━━━━━ Dataset records
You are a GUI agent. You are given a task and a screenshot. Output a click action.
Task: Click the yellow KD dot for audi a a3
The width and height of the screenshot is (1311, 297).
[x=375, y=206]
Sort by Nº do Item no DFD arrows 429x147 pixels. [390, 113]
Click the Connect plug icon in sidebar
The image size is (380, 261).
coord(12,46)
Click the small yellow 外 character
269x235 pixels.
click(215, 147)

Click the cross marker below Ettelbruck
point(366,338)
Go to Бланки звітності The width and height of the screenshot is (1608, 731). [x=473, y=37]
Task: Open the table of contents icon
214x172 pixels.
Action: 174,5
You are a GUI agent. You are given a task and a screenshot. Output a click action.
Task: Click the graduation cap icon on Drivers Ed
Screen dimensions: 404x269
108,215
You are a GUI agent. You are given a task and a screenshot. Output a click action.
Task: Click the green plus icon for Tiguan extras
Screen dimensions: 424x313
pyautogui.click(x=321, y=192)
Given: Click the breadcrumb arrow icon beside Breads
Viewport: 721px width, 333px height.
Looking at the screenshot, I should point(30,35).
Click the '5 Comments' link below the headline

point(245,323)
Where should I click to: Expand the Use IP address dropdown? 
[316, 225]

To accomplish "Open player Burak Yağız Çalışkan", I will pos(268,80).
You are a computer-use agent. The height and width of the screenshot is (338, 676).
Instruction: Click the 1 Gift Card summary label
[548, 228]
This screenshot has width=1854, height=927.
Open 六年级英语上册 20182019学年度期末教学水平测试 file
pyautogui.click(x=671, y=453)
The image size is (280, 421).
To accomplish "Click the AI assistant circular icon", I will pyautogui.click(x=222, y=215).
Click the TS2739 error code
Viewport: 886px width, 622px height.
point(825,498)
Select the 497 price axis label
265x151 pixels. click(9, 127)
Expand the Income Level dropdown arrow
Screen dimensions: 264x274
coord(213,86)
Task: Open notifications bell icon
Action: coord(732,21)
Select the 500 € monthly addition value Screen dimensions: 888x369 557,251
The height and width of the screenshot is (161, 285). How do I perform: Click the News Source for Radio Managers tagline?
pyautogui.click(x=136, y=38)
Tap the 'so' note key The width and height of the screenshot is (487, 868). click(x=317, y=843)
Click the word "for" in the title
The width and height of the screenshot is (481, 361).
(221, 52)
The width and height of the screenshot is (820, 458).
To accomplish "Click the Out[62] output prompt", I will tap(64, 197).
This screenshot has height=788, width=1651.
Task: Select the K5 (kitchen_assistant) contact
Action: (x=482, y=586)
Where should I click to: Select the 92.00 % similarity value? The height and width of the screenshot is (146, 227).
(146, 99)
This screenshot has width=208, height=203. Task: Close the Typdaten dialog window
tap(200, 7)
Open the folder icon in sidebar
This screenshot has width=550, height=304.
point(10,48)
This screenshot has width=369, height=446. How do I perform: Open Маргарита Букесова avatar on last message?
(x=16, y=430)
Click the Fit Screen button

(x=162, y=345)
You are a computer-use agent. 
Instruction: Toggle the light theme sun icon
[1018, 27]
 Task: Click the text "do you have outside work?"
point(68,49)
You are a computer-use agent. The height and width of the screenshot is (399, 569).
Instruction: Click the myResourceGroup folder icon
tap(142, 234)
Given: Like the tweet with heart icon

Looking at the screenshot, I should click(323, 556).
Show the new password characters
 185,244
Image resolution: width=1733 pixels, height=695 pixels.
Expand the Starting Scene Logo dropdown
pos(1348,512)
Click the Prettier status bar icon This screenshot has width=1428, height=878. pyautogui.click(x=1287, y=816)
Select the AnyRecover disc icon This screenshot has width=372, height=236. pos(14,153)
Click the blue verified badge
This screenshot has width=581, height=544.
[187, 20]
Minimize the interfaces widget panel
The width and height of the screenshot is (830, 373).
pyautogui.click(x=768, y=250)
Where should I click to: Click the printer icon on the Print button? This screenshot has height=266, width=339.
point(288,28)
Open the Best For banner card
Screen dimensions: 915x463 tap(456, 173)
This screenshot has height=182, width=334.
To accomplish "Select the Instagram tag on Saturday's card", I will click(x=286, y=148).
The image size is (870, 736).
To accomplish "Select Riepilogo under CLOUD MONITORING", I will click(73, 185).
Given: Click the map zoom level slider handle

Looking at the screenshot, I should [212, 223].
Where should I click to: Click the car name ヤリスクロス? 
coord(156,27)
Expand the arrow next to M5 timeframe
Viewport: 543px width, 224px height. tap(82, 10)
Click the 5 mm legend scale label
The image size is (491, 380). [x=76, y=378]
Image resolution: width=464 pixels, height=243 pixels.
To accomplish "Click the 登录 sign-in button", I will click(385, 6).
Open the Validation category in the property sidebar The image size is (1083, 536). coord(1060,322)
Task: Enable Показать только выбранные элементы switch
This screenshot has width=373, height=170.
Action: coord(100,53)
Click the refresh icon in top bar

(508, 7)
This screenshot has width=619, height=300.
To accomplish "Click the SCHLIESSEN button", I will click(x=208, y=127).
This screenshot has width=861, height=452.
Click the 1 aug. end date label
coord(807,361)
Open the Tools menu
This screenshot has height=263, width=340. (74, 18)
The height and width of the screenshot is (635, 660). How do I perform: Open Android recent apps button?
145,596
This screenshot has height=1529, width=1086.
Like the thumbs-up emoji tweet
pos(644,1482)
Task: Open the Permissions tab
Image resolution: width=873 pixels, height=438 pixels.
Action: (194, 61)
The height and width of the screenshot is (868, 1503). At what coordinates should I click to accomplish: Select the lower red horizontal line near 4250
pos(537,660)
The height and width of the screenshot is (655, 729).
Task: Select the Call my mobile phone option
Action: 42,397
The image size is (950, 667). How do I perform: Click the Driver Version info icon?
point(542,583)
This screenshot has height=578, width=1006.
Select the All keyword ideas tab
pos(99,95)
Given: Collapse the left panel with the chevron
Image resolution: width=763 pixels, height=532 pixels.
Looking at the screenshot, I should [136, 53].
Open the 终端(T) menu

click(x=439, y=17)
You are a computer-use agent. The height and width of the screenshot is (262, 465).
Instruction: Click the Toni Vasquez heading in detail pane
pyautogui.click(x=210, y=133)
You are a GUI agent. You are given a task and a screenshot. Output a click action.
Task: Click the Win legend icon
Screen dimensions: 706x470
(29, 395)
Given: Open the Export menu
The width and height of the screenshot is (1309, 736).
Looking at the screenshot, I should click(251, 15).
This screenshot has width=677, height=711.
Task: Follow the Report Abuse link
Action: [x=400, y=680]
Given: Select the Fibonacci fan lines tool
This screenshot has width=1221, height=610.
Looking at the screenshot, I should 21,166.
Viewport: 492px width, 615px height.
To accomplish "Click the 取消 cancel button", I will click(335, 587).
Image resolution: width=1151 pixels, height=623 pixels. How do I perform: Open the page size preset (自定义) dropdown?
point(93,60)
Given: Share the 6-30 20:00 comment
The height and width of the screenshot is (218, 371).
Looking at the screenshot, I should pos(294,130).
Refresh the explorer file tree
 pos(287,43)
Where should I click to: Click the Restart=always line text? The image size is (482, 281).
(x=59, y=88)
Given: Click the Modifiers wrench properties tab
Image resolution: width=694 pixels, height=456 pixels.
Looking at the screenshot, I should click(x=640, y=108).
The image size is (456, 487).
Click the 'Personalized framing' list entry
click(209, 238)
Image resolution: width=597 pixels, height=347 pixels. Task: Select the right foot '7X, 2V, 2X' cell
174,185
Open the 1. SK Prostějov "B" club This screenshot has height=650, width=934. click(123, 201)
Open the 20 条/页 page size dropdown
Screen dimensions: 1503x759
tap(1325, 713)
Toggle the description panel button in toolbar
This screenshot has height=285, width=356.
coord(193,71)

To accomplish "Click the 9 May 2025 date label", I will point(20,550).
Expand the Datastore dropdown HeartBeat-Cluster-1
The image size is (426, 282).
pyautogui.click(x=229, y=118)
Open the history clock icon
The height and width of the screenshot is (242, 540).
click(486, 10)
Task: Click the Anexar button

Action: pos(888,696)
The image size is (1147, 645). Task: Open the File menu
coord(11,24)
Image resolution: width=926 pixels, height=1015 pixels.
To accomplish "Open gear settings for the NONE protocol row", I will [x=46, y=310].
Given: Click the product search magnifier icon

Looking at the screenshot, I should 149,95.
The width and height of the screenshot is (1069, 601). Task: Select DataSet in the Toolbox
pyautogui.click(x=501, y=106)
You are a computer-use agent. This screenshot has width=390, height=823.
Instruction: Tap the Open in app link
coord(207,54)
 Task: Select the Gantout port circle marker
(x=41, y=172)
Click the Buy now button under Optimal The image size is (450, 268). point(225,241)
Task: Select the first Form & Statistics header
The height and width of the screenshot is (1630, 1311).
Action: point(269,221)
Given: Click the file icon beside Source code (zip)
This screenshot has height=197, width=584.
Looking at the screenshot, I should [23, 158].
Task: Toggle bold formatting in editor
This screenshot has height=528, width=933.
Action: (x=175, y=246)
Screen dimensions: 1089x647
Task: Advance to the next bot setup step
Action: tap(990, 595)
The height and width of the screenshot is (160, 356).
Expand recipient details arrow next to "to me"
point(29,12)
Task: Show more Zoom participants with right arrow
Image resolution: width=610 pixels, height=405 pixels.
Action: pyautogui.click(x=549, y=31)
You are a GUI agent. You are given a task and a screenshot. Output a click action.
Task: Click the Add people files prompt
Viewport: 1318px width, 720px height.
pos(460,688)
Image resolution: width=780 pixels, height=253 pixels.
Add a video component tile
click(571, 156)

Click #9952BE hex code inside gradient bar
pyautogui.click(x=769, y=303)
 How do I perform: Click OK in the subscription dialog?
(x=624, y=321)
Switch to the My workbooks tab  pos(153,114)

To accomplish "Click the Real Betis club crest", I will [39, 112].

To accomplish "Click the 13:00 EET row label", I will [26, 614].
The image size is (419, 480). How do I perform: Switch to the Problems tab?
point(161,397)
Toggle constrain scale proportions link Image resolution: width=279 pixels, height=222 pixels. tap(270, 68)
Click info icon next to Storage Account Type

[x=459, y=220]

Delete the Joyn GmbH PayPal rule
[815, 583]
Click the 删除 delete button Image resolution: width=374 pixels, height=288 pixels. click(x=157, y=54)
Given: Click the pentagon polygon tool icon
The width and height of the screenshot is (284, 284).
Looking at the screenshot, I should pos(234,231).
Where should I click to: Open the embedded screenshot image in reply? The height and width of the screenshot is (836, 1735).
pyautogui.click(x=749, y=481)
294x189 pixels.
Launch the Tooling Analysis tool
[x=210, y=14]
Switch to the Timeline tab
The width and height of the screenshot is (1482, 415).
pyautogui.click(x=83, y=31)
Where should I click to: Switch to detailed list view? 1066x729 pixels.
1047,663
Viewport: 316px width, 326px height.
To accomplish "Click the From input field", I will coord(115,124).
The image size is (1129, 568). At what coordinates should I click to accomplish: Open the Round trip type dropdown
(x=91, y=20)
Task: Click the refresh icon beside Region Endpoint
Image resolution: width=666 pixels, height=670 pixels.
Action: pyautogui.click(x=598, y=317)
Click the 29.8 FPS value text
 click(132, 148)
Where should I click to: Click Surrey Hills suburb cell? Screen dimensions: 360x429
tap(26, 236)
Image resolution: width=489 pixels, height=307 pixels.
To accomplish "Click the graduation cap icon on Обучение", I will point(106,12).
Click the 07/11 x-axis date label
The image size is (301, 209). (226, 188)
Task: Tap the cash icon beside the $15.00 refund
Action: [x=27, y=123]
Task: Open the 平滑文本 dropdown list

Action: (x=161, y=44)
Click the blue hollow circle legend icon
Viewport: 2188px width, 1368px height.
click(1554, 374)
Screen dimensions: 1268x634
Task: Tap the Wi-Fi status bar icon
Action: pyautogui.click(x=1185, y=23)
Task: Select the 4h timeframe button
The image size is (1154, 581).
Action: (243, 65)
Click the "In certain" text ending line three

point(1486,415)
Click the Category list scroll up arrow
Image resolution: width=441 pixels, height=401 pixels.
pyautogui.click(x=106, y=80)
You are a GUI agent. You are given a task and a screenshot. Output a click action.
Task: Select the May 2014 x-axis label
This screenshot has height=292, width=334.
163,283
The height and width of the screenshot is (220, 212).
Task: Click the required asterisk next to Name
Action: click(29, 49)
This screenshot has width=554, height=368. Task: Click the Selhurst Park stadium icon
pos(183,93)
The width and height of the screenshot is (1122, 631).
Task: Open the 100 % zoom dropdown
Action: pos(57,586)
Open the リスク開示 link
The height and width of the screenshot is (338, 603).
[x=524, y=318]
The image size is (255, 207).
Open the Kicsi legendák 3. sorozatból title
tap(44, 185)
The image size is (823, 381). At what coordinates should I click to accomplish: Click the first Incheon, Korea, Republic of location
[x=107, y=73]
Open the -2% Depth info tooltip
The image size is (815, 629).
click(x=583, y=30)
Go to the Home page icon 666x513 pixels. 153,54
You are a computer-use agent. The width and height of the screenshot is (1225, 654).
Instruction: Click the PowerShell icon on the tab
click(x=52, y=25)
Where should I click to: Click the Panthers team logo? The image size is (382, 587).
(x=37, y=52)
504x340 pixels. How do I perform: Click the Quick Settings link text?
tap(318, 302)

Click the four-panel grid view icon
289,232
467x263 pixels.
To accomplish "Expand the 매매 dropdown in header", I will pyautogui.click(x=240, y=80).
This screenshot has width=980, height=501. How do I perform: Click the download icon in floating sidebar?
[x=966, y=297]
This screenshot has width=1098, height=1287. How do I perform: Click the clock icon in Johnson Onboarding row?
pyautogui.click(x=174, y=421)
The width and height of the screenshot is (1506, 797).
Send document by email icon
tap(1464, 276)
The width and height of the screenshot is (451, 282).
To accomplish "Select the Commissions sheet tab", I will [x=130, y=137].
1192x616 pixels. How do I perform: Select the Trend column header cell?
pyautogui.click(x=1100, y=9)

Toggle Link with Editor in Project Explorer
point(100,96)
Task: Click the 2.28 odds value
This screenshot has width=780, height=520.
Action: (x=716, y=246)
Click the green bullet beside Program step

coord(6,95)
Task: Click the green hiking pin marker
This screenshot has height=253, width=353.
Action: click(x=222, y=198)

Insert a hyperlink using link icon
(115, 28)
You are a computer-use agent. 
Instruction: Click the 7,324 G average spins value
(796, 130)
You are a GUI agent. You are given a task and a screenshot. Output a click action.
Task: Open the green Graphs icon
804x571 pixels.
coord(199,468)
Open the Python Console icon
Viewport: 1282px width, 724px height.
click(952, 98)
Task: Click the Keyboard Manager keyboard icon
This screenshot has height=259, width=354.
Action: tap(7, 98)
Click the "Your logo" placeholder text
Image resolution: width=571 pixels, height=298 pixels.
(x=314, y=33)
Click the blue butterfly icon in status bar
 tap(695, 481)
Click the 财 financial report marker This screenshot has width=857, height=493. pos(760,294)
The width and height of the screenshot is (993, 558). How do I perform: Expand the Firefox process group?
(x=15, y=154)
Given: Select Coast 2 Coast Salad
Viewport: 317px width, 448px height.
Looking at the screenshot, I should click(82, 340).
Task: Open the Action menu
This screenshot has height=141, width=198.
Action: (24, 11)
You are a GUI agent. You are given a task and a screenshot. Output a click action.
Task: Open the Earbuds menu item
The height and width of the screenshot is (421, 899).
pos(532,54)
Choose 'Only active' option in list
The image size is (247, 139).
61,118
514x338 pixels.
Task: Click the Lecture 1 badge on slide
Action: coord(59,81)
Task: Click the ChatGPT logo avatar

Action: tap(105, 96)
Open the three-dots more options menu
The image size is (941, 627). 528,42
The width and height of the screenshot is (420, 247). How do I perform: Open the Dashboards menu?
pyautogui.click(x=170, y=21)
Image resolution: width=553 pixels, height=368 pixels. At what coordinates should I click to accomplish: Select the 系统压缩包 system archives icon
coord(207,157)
━━━━━━━━━━
Print, please, the lines from the first line of the material through the line that contains "Given: Click the breadcrumb", exactly as written and with nothing added.

**Solution for this problem**
You are a GUI agent. You are given a task and a screenshot. Output a click action.
Task: Click the yellow KD dot for audi a a3
The width and height of the screenshot is (1311, 297).
[x=375, y=206]
Sort by Nº do Item no DFD arrows 429x147 pixels. [390, 113]
Click the Connect plug icon in sidebar
The image size is (380, 261).
coord(12,46)
Click the small yellow 外 character
269x235 pixels.
click(215, 147)

Click the cross marker below Ettelbruck
point(366,338)
Go to Бланки звітності The width and height of the screenshot is (1608, 731). [x=473, y=37]
Task: Open the table of contents icon
214x172 pixels.
Action: 174,5
You are a GUI agent. You are given a task and a screenshot. Output a click action.
Task: Click the graduation cap icon on Drivers Ed
Screen dimensions: 404x269
108,215
You are a GUI agent. You are given a task and a screenshot. Output a click action.
Task: Click the green plus icon for Tiguan extras
Screen dimensions: 424x313
pyautogui.click(x=321, y=192)
Given: Click the breadcrumb arrow icon beside Breads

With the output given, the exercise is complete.